── GIVEN DATA ──

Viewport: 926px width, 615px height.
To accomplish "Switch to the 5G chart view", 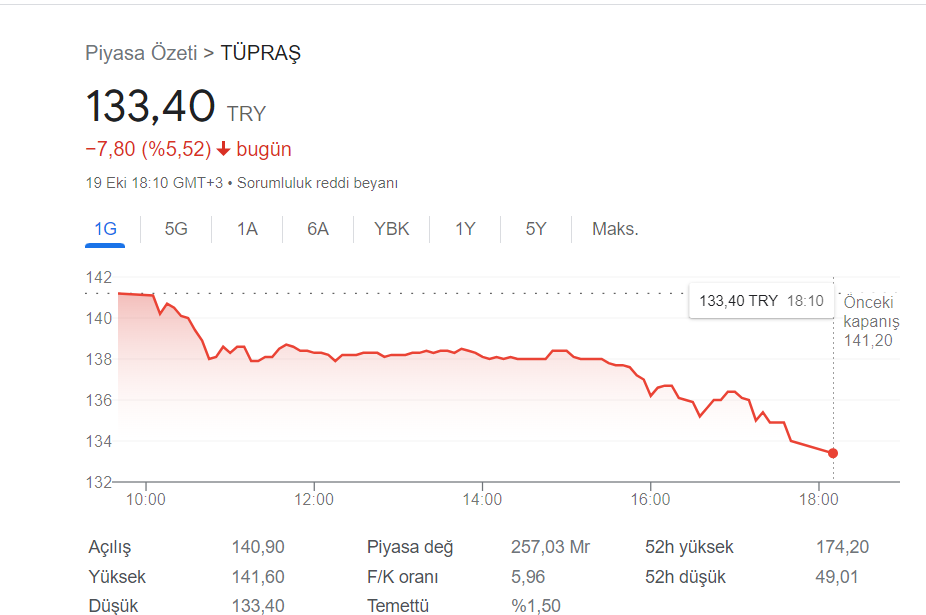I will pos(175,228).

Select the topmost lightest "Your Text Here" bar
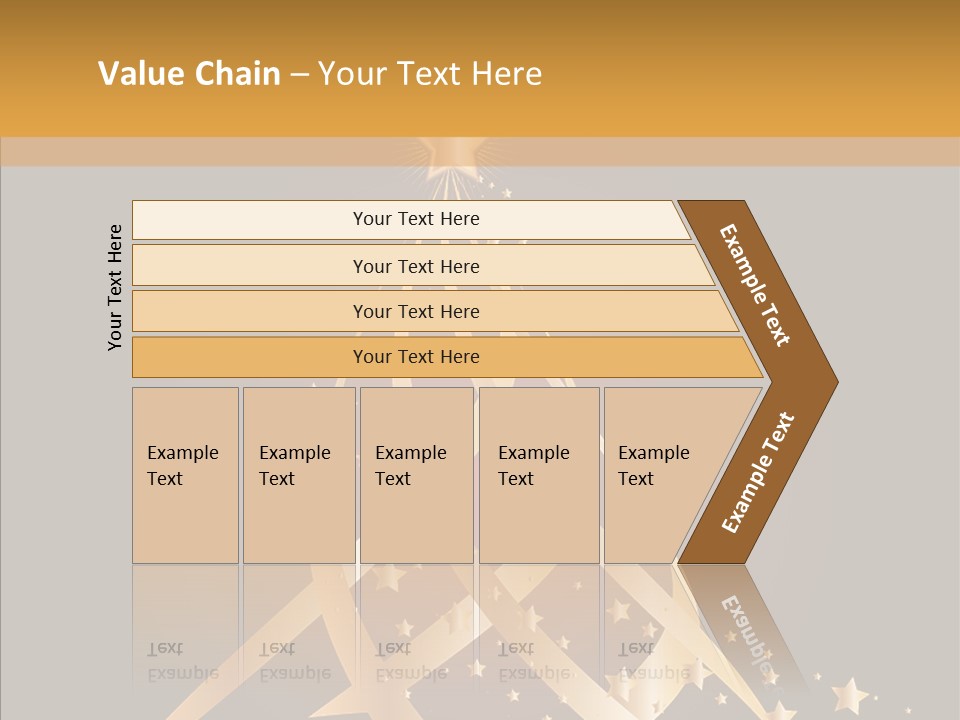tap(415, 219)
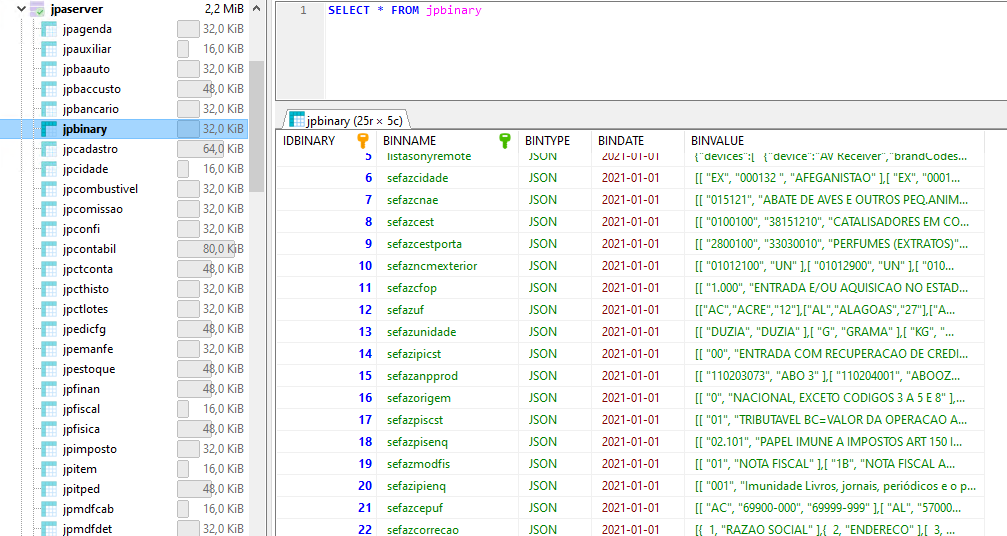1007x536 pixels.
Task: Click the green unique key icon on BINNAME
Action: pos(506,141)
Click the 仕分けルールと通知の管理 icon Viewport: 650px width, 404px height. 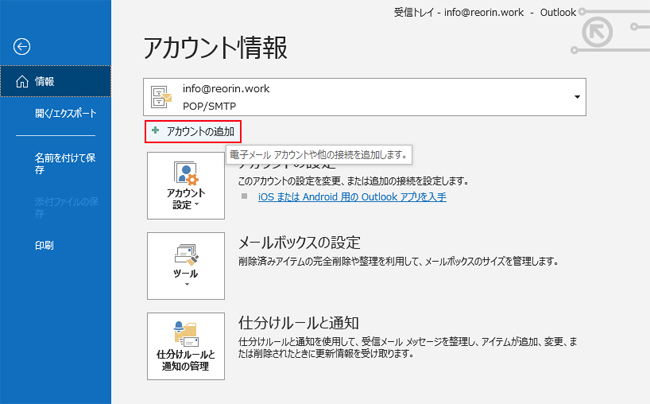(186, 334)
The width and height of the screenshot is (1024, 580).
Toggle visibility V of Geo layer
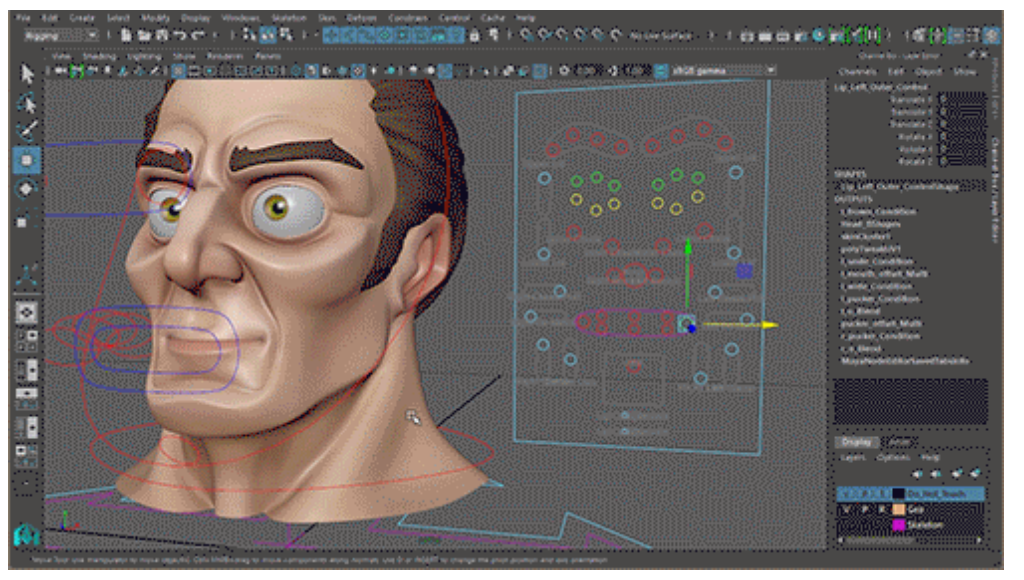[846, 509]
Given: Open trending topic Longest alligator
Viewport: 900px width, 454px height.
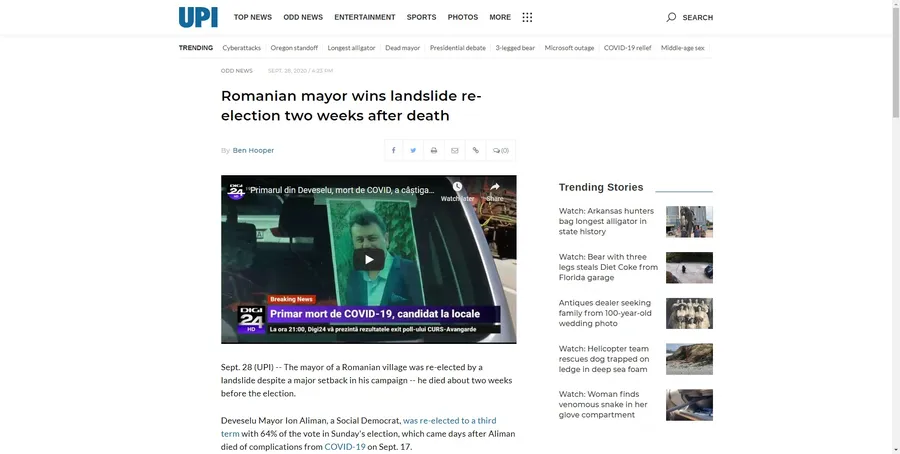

───

:: TASK TO CARRY OUT ::
Nothing but the lines from the one containing "Given: Open trending topic Longest alligator" through the last line of the material may appear in the answer, transcribed exactly and with no pictures.

:: ANSWER TO THIS PROBLEM ::
Given: Open trending topic Longest alligator
Viewport: 900px width, 454px height.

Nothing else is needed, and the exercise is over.